▸ Instruções e requisitos
Com base no texto fornecido, responda:
1. Segundo Kant, por que governos democráticos fariam menos guerra?
2. Qual livro de S. Gray o texto cita?
3. Quais são as "novas ameaças" enumeradas?

▸ Texto fornecido
▼▼▼
A globalização reduziu a capacidade de os países exercerem controle sobre sua cadeia de suprimento, tornando-os mais interdependentes, reduzindo a possibilidade de conflitos entre estados, particularmente os relacionados às conquistas territoriais, que trazem problemas insolúveis à potência ocupante.

O cenário marcado pela conquista de colônias, mercados e territórios, característico do século XIX e primeira metade do século XX, não mais se repetirá. A democratização também contribui para a paz. Kant afirmava no século XVIII que governos democráticos fariam menos guerra, pois enfrentariam resistência da população para arcar com seu ônus(3).

Mais realista que a “paz democrática”, sintetizada nas palavras de Kant, é o conceito da transição de poder. A conjuntura mundial, nessa visão, evoluiu do sistema bipolar da Guerra Fria para uma tentativa de sistema unipolar. Vivenciase hoje um sistema unipolar no campo militar e multipolar nos demais campos, com continuada transferência de poder e recursos a países emergentes.

Os estados que perdem recursos e influência tendem, todavia, a se reorganizar para evitar essa transição de poder, elevando a tensão e possibilitando a ocorrência de conflitos intraestatais, por motivos reais ou fabricados. De acordo com S. Gray, em seu livro Future Warfare: Another Bloody Century, o contexto político das guerras do século XXI terá como tema principal o esforço dos EUA para manter sua hegemonia em face das ações de seus rivais visando apressar o declínio relativo(4) norte-americano.

Não obstante, outros fatores de instabilidade se projetam, como, por exemplo, os decorrentes da disputa por escassos recursos naturais. As denominadas novas ameaças — terrorismo, narcotráfico, crime organizado, proliferação nuclear, ataques cibernéticos e questões ambientais — são condicionantes comuns que irão afetar a conjuntura da segurança e da defesa das nações no futuro próximo. Ainda questões relativas a etnias, movimentos sociais ou de cunho revolucionário e ideológico constituir-seão em vetores de instabilidade.

O contexto das guerras do futuro certamente estará imbricado a esses fatores de risco. Verifica-se, que a incidência de conflitos entre estados, embora menos provável, permanece uma realidade. Os exércitos não podem descuidar de seu preparo: a capacidade de dissuasão, inerente a forças bem equipadas e adestradas, é imprescindível à prevenção de conflitos.
▲▲▲
▸ Informações exibidas
▼▼▼
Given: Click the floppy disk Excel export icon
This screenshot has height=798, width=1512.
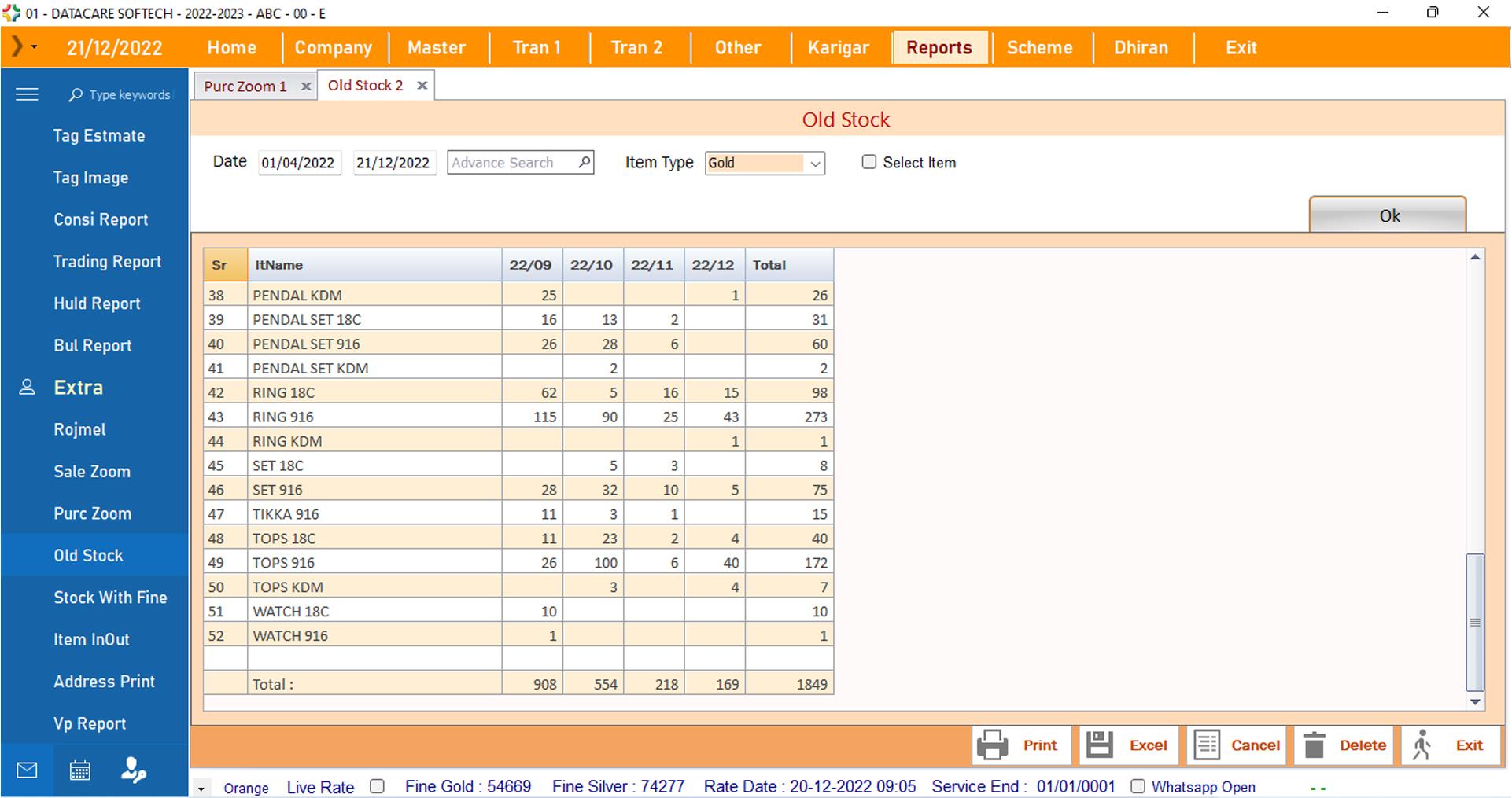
▲▲▲
▸ Solução do problema
1. Porque enfrentariam resistência da população para arcar com o ônus da guerra.
2. Future Warfare: Another Bloody Century.
3. Terrorismo, narcotráfico, crime organizado, proliferação nuclear, ataques cibernéticos e questões ambientais.